Saved data entries:
= Beginning of Section =

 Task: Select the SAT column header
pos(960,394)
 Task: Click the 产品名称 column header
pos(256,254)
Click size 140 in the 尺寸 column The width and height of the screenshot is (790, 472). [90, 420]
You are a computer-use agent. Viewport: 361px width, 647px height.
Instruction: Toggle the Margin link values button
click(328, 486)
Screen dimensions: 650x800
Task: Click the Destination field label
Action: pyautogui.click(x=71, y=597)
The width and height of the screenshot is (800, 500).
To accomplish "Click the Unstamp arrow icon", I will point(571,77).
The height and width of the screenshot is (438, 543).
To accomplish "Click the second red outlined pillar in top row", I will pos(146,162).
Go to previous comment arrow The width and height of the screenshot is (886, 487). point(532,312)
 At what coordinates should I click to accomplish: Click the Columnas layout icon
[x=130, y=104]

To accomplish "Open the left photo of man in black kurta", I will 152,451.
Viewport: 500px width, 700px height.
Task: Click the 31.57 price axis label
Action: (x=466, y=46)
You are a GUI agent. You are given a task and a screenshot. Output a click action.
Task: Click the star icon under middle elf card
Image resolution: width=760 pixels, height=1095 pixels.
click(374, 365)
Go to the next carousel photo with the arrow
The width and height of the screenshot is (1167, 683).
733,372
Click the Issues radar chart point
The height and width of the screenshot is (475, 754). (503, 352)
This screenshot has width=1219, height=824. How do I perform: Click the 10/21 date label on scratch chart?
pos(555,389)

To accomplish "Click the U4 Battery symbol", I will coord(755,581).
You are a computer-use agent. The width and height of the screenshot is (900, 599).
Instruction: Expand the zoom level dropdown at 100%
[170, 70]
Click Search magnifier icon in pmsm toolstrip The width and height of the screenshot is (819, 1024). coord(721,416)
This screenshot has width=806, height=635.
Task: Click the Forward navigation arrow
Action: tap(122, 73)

= End of Section =

→ **ACTIVITY**
Write out the records above again, keeping each one identical to the original.

→ **RESPONSE TO THE EXERCISE**
 Task: Select the SAT column header
pos(960,394)
 Task: Click the 产品名称 column header
pos(256,254)
Click size 140 in the 尺寸 column The width and height of the screenshot is (790, 472). [90, 420]
You are a computer-use agent. Viewport: 361px width, 647px height.
Instruction: Toggle the Margin link values button
click(328, 486)
Screen dimensions: 650x800
Task: Click the Destination field label
Action: pyautogui.click(x=71, y=597)
The width and height of the screenshot is (800, 500).
To accomplish "Click the Unstamp arrow icon", I will point(571,77).
The height and width of the screenshot is (438, 543).
To accomplish "Click the second red outlined pillar in top row", I will pos(146,162).
Go to previous comment arrow The width and height of the screenshot is (886, 487). point(532,312)
 At what coordinates should I click to accomplish: Click the Columnas layout icon
[x=130, y=104]

To accomplish "Open the left photo of man in black kurta", I will 152,451.
Viewport: 500px width, 700px height.
Task: Click the 31.57 price axis label
Action: (x=466, y=46)
You are a GUI agent. You are given a task and a screenshot. Output a click action.
Task: Click the star icon under middle elf card
Image resolution: width=760 pixels, height=1095 pixels.
click(374, 365)
Go to the next carousel photo with the arrow
The width and height of the screenshot is (1167, 683).
733,372
Click the Issues radar chart point
The height and width of the screenshot is (475, 754). (503, 352)
This screenshot has width=1219, height=824. How do I perform: Click the 10/21 date label on scratch chart?
pos(555,389)

To accomplish "Click the U4 Battery symbol", I will coord(755,581).
You are a computer-use agent. The width and height of the screenshot is (900, 599).
Instruction: Expand the zoom level dropdown at 100%
[170, 70]
Click Search magnifier icon in pmsm toolstrip The width and height of the screenshot is (819, 1024). coord(721,416)
This screenshot has width=806, height=635.
Task: Click the Forward navigation arrow
Action: tap(122, 73)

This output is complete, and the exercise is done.